San Francisco was in the middle of a muddle and a strange political campaign. On July 16 the city will go to the polls and decide whether to recall Mayor Roger Dearborn Lapham. Some San Franciscans wanted to oust him because his administration had put through a 3¢ fare rise on the city's rattletrap trolley lines. To add to the doctors' confusion, when they first hit town the trolleys were not even running. They were strikebound.

To all outward appearances the anti-Lapham campaign was the idea of a 73-year-old, kewpie-like man named Henry F. Budde. Little Mr. Budde is the publisher of some weekly throwaways ("You can't cancel your subscription, he'll just throw it in your goddam living room") and a paper for municipal employes. He had been a salaryless park commissioner under Mayor Angelo Rossi; Lapham did not reappoint him. More recently Budde had tried to start a "Dimes for Manila" drive; Lapham had declined to push it. Perky Mr. Budde reacted with the fury of a pinto with a burr under its tail. He circulated a petition for a vote to boot out such a graceless officeholder.

The Mayor, he charged, had acted arrogantly in the matter of the trolley-fare boost (from 7¢ to 10¢). Thousands of San Franciscans signed. Lapham signed the petition himself—so the proposal could be put on the June 4 primary ballot, thus save the city the expense of a special election. Budde did not gather enough valid signatures in time, but he got them later; a special election was decreed.

The Lapham people charged that Budde was only the front for politicians who want to enthrone their own man. Who is he? Hardly anyone knows. He is someone the city's supervisors would elect if Lapham is fired. He is the Faceless Man.
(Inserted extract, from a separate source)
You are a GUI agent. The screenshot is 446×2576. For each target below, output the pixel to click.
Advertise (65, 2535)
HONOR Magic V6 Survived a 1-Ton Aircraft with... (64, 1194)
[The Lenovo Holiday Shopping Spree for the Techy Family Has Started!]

There is an outside chance that the plot will work. Odder things have happened in odd and amiable San Francisco.

Birth of Bedlam. Strong men and weak, good & bad—from Mormon Elder Sam Brannan to Roger Dearborn Lapham—have tried with varying success to run or rob or manage "The City" since it began life as Yerba Buena 112 years ago.

Today, as then, the average San Franciscan's idea of government is the average schoolboy's idea of school: the less of it the better. There was little of it in 1846, when the population was 60, even less four years later, when the population was 15,000—mostly gold miners, ex-convicts, hoodlums and pioneering whores. Then the town was a bedlam where gamblers murdered one another at the drop of a deuce and drunks suffocated to death in the mud of Montgomery Street. Six times in one and a half years the ramshackle town burned down.